In the sixth grade, the children engage in precision woodwork while building a toolbox or magazine rack. They also gain an experience of convex and concave forms while carving wooden spoons.

The seventh graders use clay to build up coil pottery and model the human face. They also construct moveable wooden toys, bringing to life their classroom work in physics.

The eighth-grade students use hand tools to carve out wooden bowls and build stools with mortise and tenon joints. They also model bones and the skull to enhance and illustrate their studies of the human being in the physiology block.

The ninth graders use their muscles and skill to hammer out beginning projects in copper and steel. This complements the physics block on heat, as they experience the intense heat of the forge and the challenges of shaping hot iron and annealed copper. They also improve their woodworking skills through lessons during the dovetail-joint block.

The tenth-grade students spend seven weeks modeling a human head, and, in the technology block, they design and build scale models of wooden bridges that are tested for strength.

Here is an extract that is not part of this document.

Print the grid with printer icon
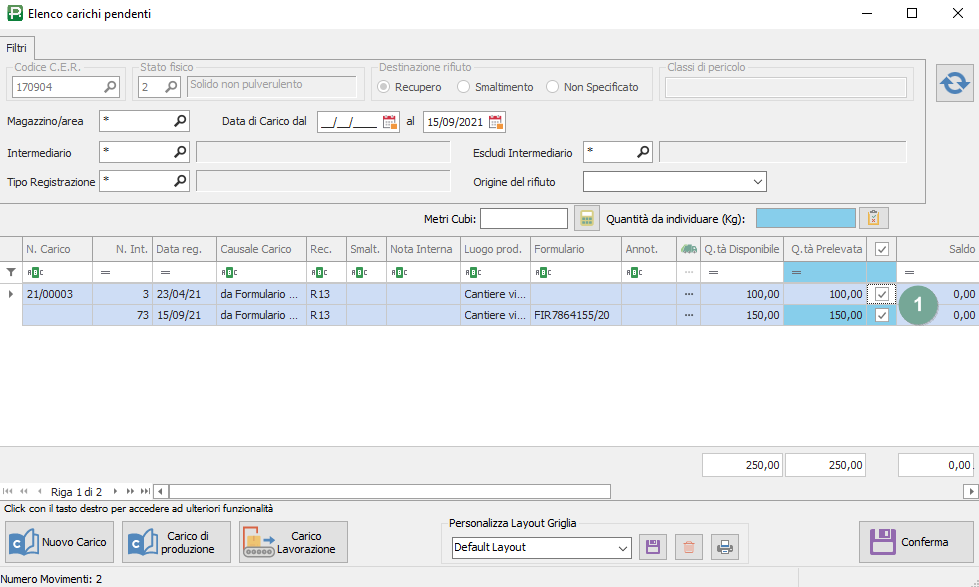pyautogui.click(x=725, y=547)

The eleventh-grade class learns plaster-casting techniques while sculpting reliefs in clay. In the joinery block, these eleventh graders design and fabricate furniture, which builds on their previous woodworking skills.

The twelfth-grade class learns to carve sculptures in stone and to model the human figure. In the stained-glass block, they design and assemble panels using traditional techniques.

In all these classes, the aim is to provide challenges that are appropriate for the age and development of the students and to provide practical and artistic ways to support and build on the academic work of the classroom.